[Collected data]
---------------
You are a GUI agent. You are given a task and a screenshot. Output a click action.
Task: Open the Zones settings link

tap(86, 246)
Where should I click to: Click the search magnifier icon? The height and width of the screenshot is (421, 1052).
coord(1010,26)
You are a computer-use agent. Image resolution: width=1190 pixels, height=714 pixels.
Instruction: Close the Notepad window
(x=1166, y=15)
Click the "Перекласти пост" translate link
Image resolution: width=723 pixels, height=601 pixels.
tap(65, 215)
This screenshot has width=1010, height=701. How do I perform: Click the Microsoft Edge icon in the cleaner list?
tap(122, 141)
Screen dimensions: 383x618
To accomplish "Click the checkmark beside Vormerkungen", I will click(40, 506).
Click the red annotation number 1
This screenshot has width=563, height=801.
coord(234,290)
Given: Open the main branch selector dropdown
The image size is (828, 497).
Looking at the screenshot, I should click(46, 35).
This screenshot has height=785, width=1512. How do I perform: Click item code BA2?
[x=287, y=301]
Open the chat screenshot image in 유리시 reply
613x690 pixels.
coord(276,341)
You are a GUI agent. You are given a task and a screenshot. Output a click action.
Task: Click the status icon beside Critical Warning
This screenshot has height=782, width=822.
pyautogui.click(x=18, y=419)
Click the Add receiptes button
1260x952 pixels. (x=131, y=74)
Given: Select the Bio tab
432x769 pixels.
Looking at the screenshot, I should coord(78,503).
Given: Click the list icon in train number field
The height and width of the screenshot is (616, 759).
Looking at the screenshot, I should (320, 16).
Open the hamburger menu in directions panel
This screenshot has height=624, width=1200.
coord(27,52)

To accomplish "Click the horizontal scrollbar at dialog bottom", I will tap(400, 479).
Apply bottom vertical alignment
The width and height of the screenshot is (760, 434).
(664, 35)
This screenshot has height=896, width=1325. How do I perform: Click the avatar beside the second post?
---------------
▶ **WHAT IS EXPECTED**: For the string "beside", show each line of the entries above where it occurs.

▶ **ANSWER FOR THE TASK**:
To accomplish "Click the checkmark beside Vormerkungen", I will click(40, 506).
Task: Click the status icon beside Critical Warning
This screenshot has height=896, width=1325. How do I perform: Click the avatar beside the second post?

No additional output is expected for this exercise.